Currently, many insurance companies are quoting interest rates on universal-life side funds of 11 or 12 percent. Some companies, however, pay a lower rate on the first $1,000 of cash values or charge the policy with higher premiums for death protection. Also, while a company may advertise its universal-life policies as ''no-load,'' that is, without a sales charge, it may have what are known as high ''back-end loads,'' or surrender charges. These charges may amount to as much as 10 percent of the premiums deposited after the first year and range down to 1 percent in the tenth year, or there may be no charges for full surrender and only a $25 fee for partial surrenders.

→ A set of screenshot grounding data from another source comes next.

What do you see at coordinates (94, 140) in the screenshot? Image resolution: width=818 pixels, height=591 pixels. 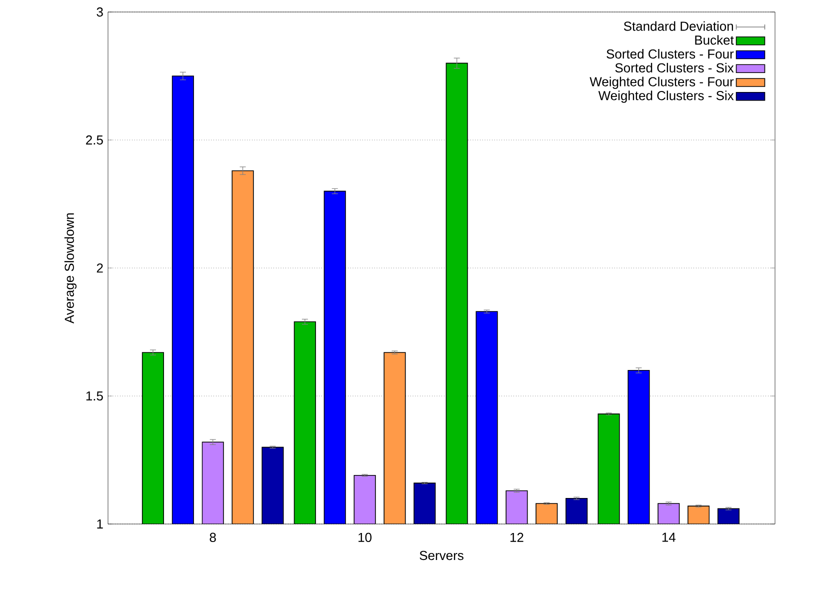 I see `y-tick-label: 2.5` at bounding box center [94, 140].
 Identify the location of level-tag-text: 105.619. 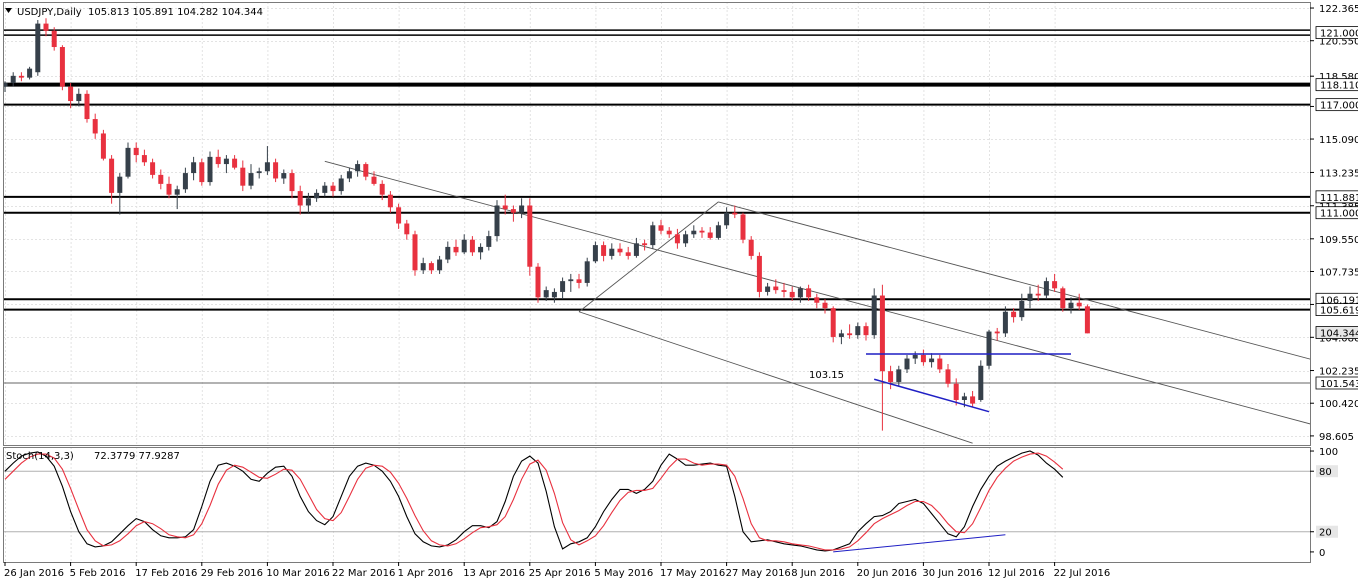
(1339, 312).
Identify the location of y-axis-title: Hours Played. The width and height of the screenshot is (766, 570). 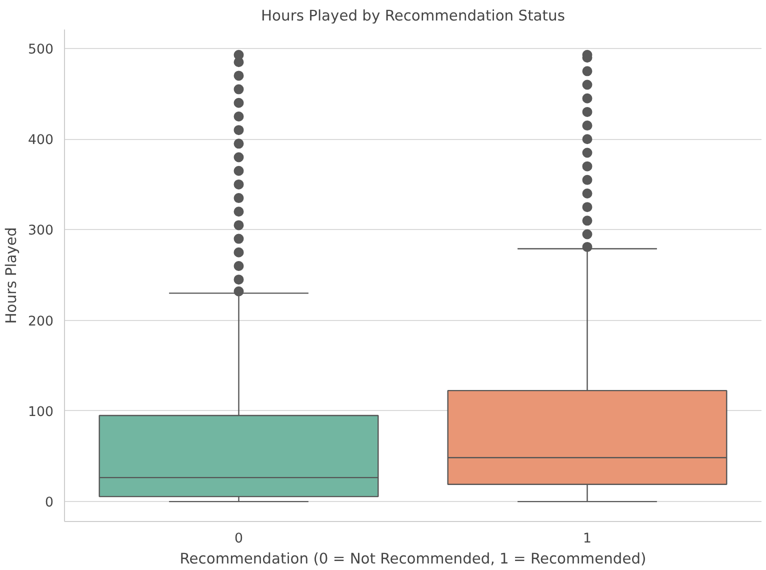
(12, 276).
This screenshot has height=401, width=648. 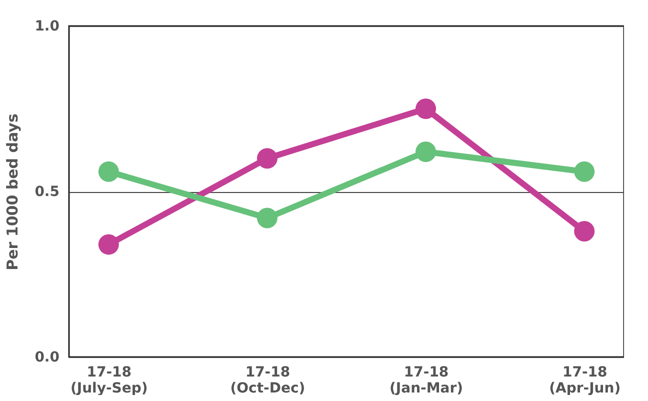 I want to click on x-tick-label: 17-18 (Jan-Mar), so click(x=427, y=380).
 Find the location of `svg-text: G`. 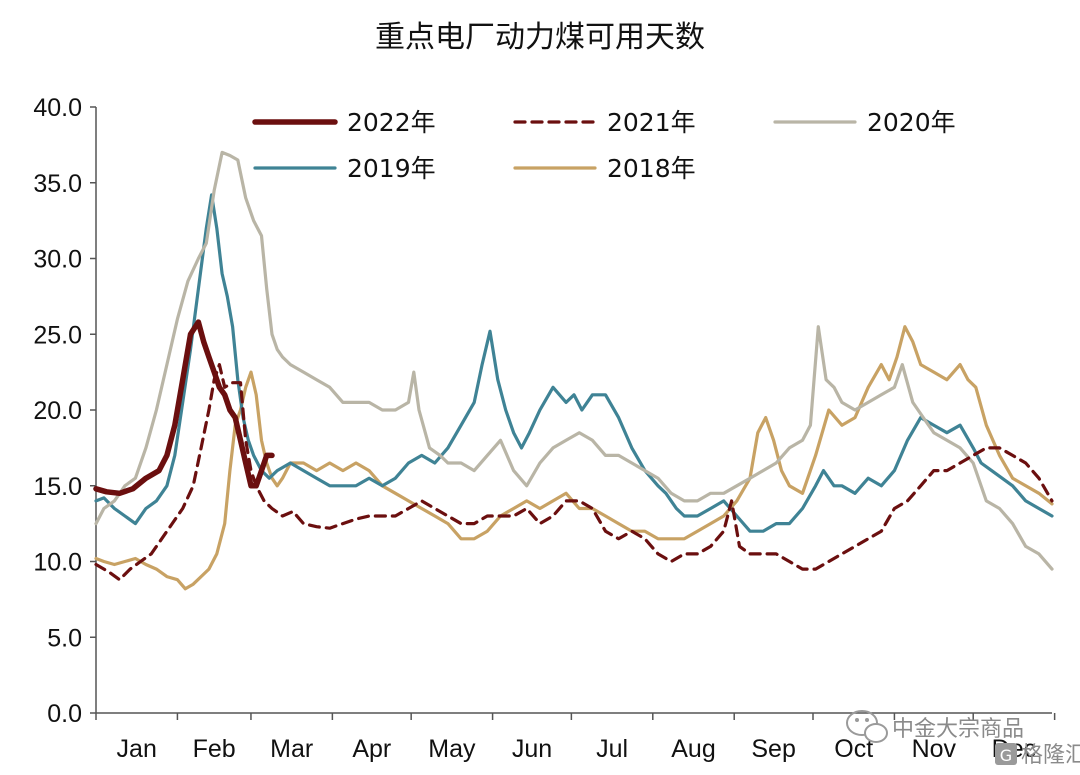

svg-text: G is located at coordinates (1006, 756).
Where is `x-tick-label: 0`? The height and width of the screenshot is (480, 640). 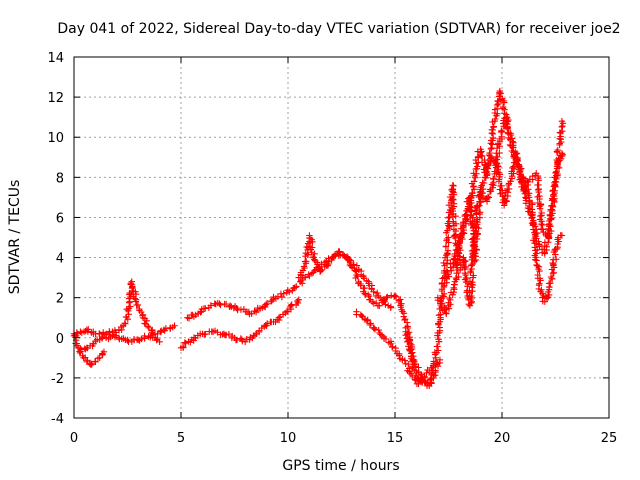 x-tick-label: 0 is located at coordinates (74, 438).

All of these fees and charges can reduce a stated 11 percent return by as much as half, Mr. Hunt notes, although the reduction is usually more like two of three precentage points.
On some policies, there is a $1,000 ''threshold,'' which is the cash value that has to be built up before the high interest rate is applied. You'll get a better return without the threshold.
Two companies with very low charges, Mr. Hunt says, are USAA Life of San Antonio and Northwestern Mutual Life of Milwaukee. While both have sales charges (3 percent at USAA, 7.5 percent at Northwestern), and both have very low or nonexistent policy fees and no charge for full surrender, although they do have a $25 partial-surrender fee.
At USAA, where almost all sales contacts are made my mail or phone, the typical universal-life customer is between 30 and 39 years old and is buying about $75,000 of coverage, says Kenneth McClure, the company's executive director of marketing services. The average premium for that coverage is about $ 1,200.
Even though USAA's 111/4 percent return is quite competitive by money fund standards, ''most people who buy universal life are buying it for life insurance reasons,'' not high returns, Mr. McClure says.
Comparing premiums, rates of return, fees, loads, and surrender charges for universal-life policies can be a time-consuming and confusing process. In the meantime, you still need life insurance. To cover that need, the easiest course is probably to keep your whole-life coverage, if you have it, or take out a one-year term policy. A few phone calls can give you most of the information you need to compare term policies and rates. Literature you get in the mail can give you the rest.
You may find, as many insurance buyers have, that term insurance, too, has become more competitive. Rates have come down considerably - especially for nonsmokers - and insurance agents are more willing to discuss term insurance than they once were.
Also, term still has the advantage of lower costs in a person's younger years than any other kind of insurance, making it attractive for a young family.